Mujica mempertahankan kendaraan klasik itu karena tanpa mobil tersebut, ia tidak bisa mengangkut anjingnya yang berkaki tiga.

Setelah lima tahun memimpin negara Amerika Selatan yang berpenduduk 3,3 juta orang, tahun 2015, Jose Mujica meninggalkan warisan ke penerusnya, Tabare Vazquez, untuk membangun negeri.

"Masih banyak yang harus dilakukan, dan saya berharap pemerintah selanjutnya akan lebih baik daripada saya dan akan memiliki kesuksesan yang lebih besar," ujar Mujica.

Di bawah kepemimpinan Mujica, tahun 2013 Uruguay menjadi negara pertama di dunia yang melegalkan ganja mulai dari penjualan, budidaya, dan distribusinya.

Upaya ini merupakan bagian dari usaha pemerintahan Uruguay menghentikan kekerasan akibat penggunaan obat bius. Administrasi Mujica bermaksud mengatur kebutuhan pasar yang sudah ada melalui jalur yang legitim, hingga sekarang.

Ia juga terkenal suka berbicara tanpa 'tedeng aling-aling' alias blak-blakan. Di PBB, dia mengatakan kepada para delegasi untuk berhenti bersikap boros.

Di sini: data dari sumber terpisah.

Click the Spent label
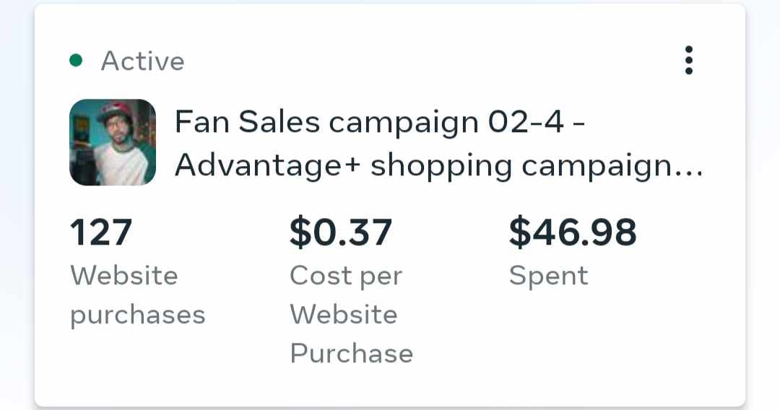 click(548, 276)
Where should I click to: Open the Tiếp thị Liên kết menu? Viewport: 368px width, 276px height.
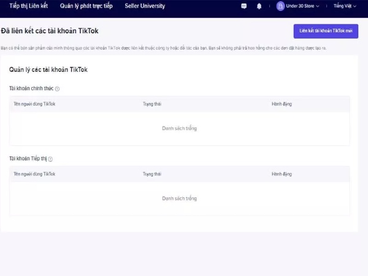coord(29,6)
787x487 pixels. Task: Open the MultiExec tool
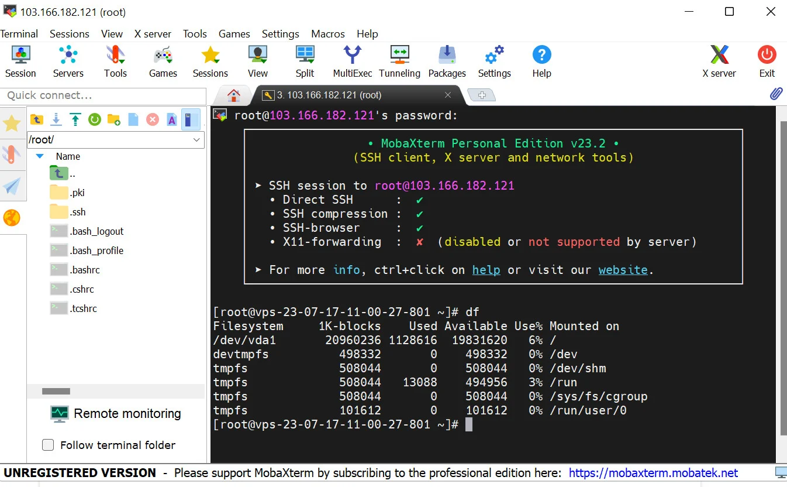pos(352,60)
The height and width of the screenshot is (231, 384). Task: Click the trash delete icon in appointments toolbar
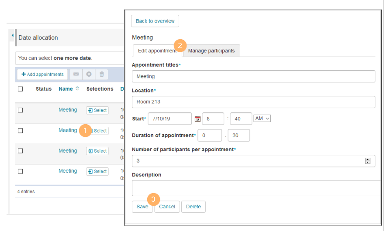101,75
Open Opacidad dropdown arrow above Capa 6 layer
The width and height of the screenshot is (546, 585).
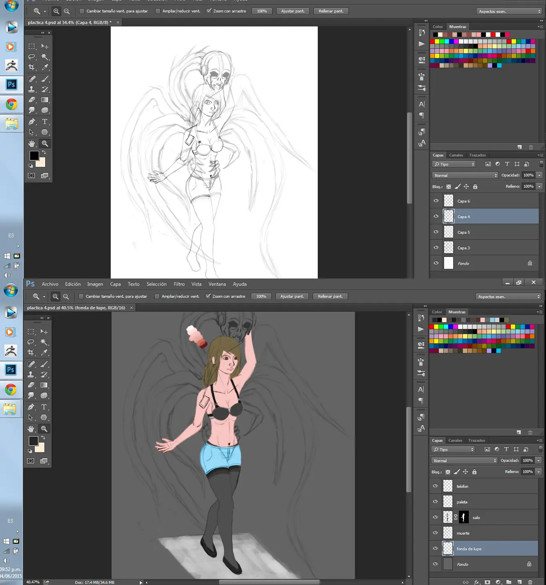click(x=539, y=175)
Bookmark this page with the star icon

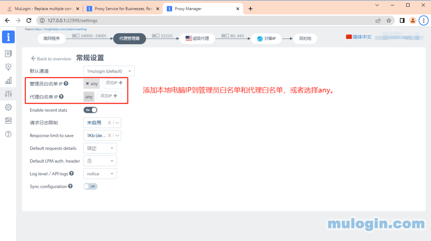pyautogui.click(x=389, y=20)
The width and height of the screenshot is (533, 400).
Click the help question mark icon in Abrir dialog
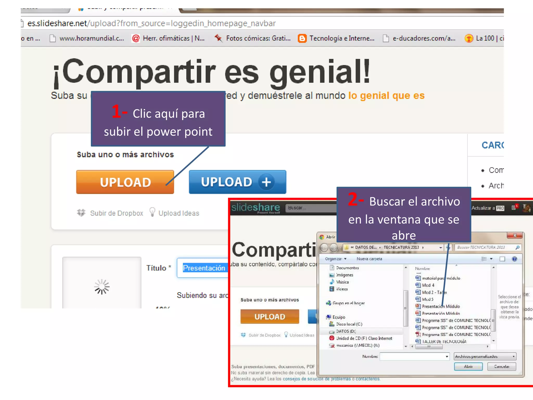point(514,259)
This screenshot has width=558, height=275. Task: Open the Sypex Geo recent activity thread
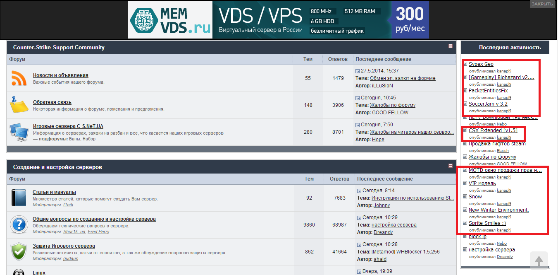coord(481,64)
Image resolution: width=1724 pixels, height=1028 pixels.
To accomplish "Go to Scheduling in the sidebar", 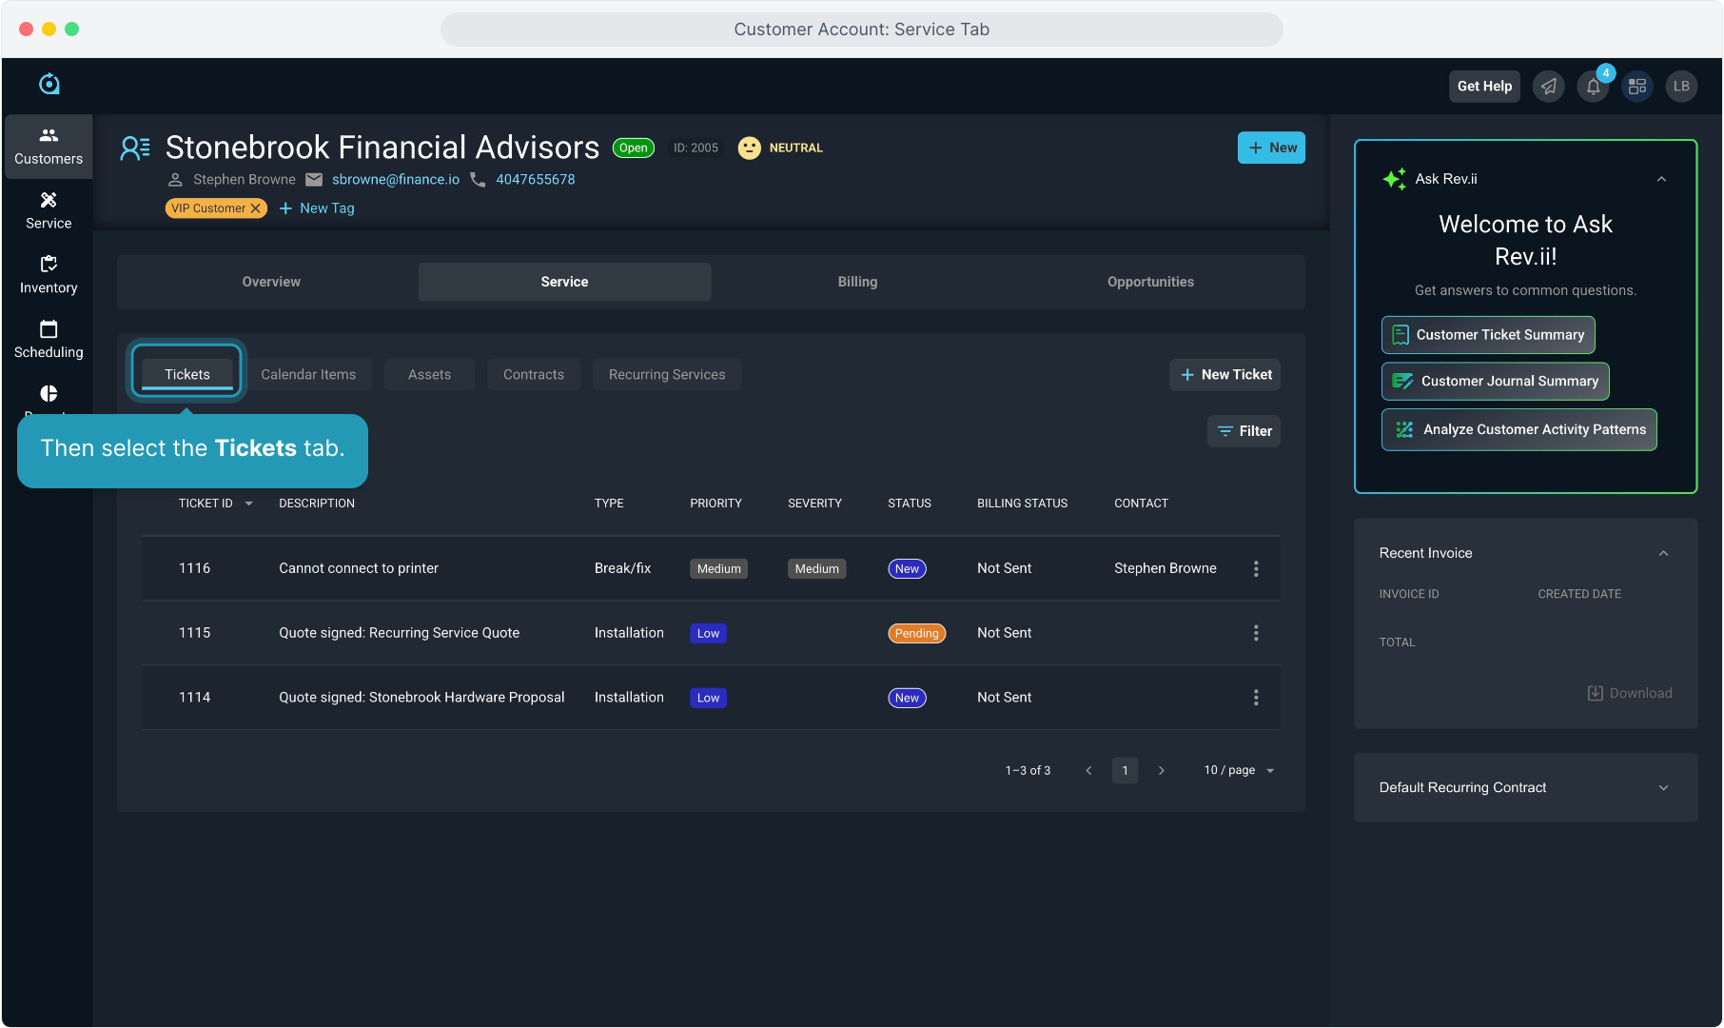I will (49, 340).
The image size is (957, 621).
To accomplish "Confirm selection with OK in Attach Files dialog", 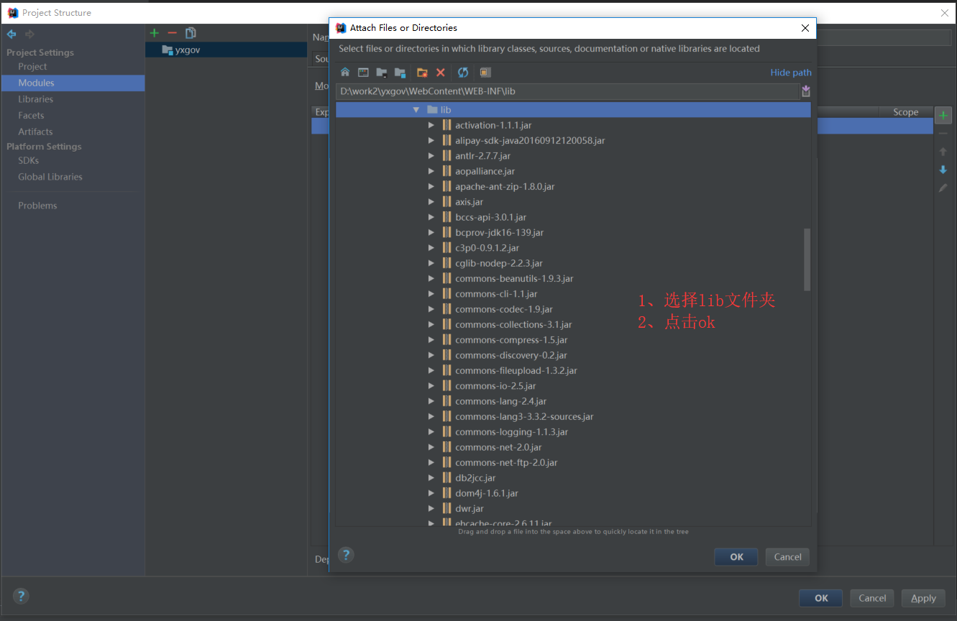I will click(x=736, y=556).
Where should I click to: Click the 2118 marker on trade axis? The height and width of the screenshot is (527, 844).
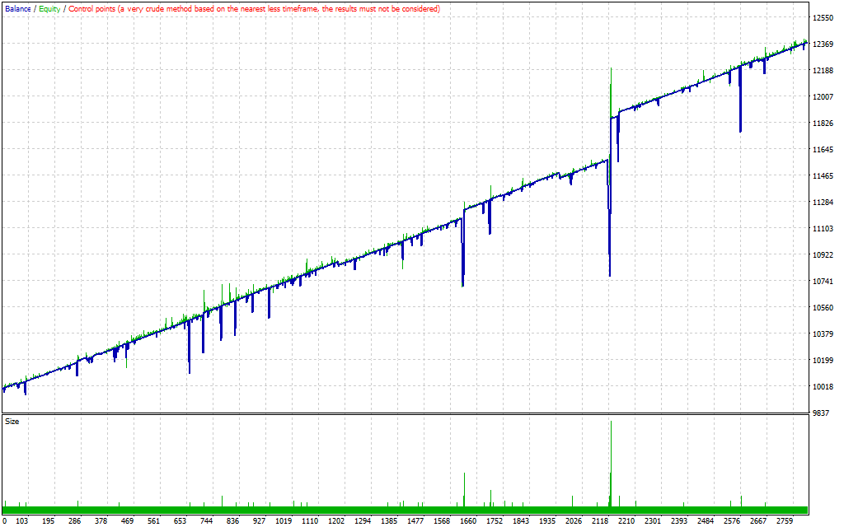pos(599,521)
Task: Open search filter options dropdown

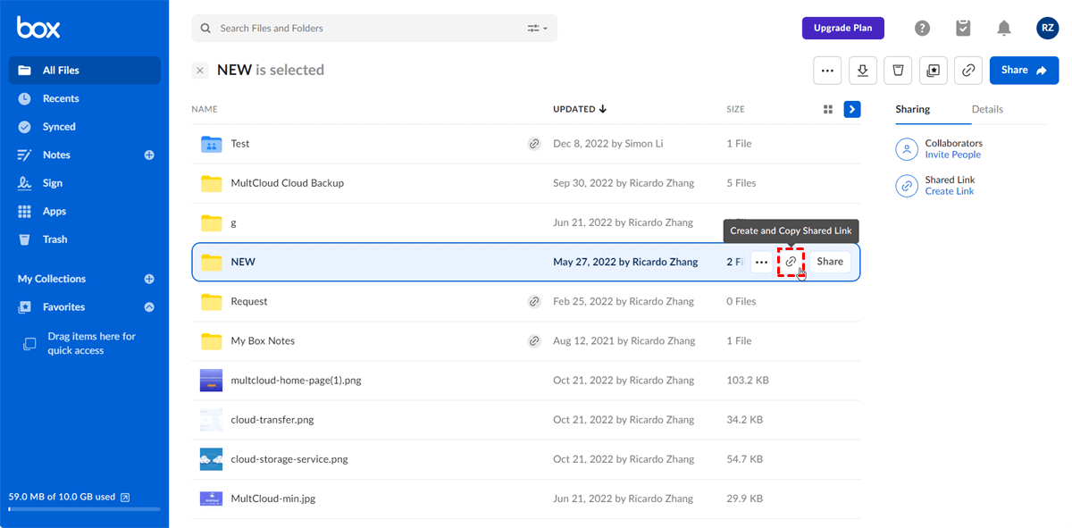Action: point(538,29)
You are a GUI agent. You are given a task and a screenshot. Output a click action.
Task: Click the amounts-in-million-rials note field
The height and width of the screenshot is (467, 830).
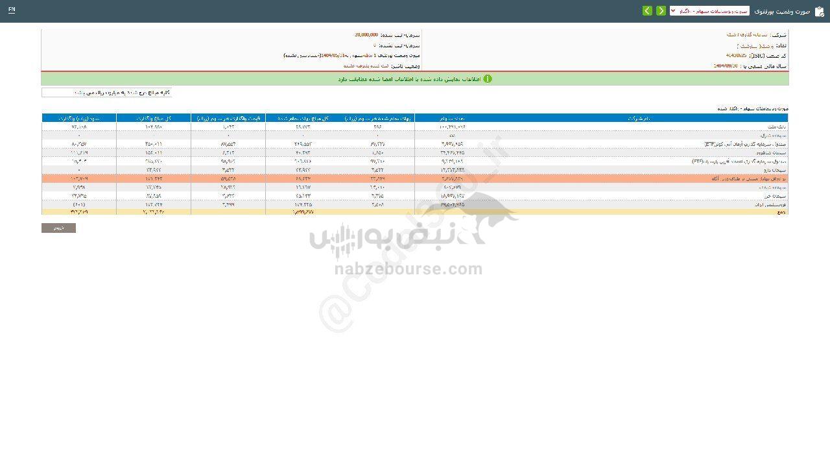coord(106,93)
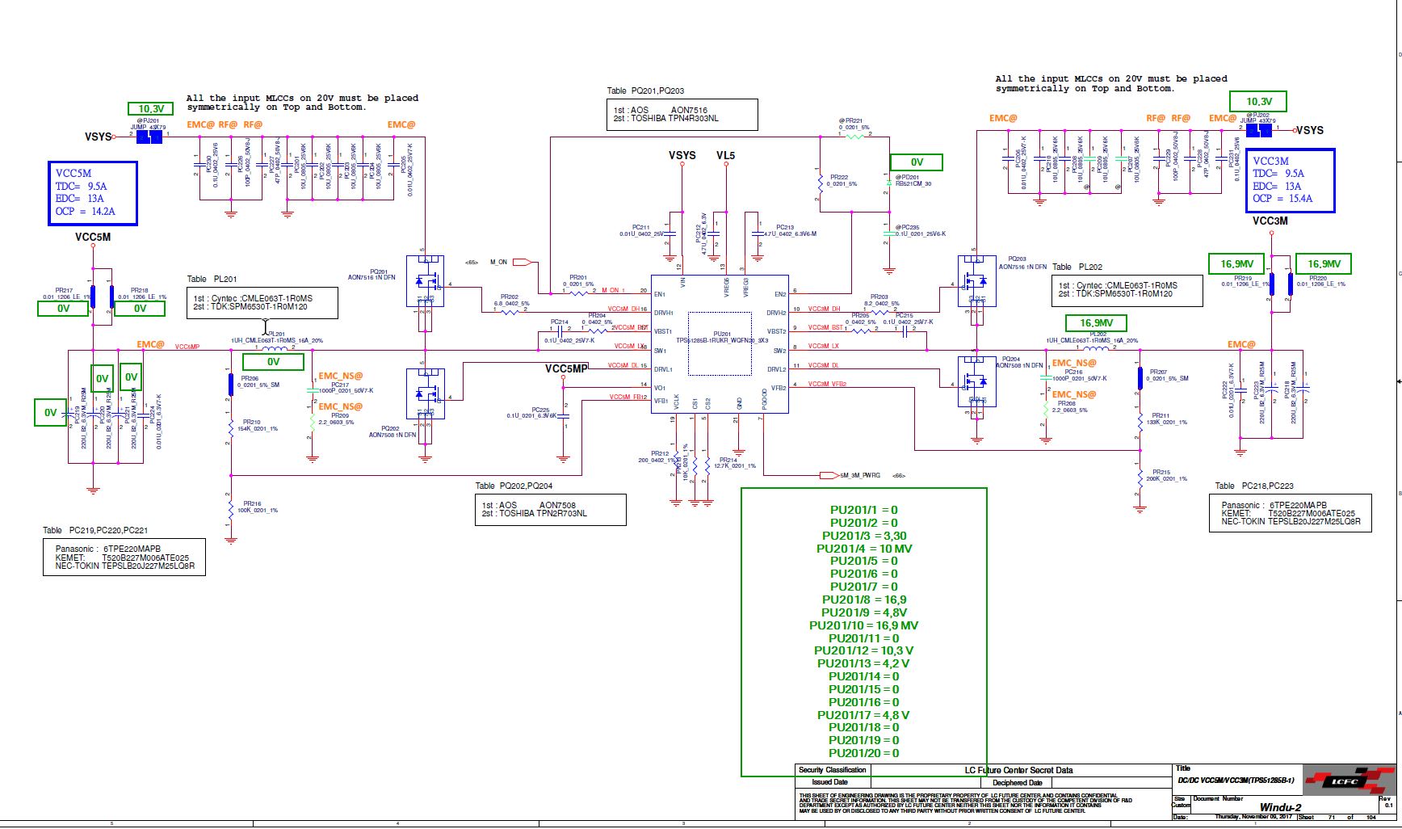Select the green PU201 pin voltage list

coord(864,631)
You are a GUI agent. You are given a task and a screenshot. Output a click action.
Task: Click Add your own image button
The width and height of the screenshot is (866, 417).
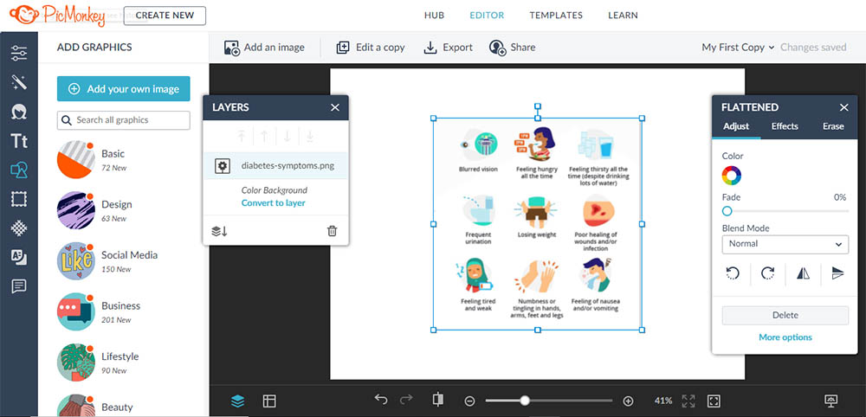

Beberapa kalangan menyebutnya 'Nelson Mandela dari Amerika Latin'. Yang lain melihatnya sebagai tokoh liberal sosial yang inovatif, yang mendukung legalisasi perkawinan gay dan aborsi.

Mujica mengundurkan diri sebagai senator yang dijabatnya sejak tahun 2015, selepas menjadi presiden. Ia juga menolak uang pensiun sebagai senator.

Sesungguhnya, mandatnya sebagai senator berakhir tahun 2020, namun dia memutuskan hengkang lebih dini karena merasa "lelah setelah perjalanan karir yang panjang".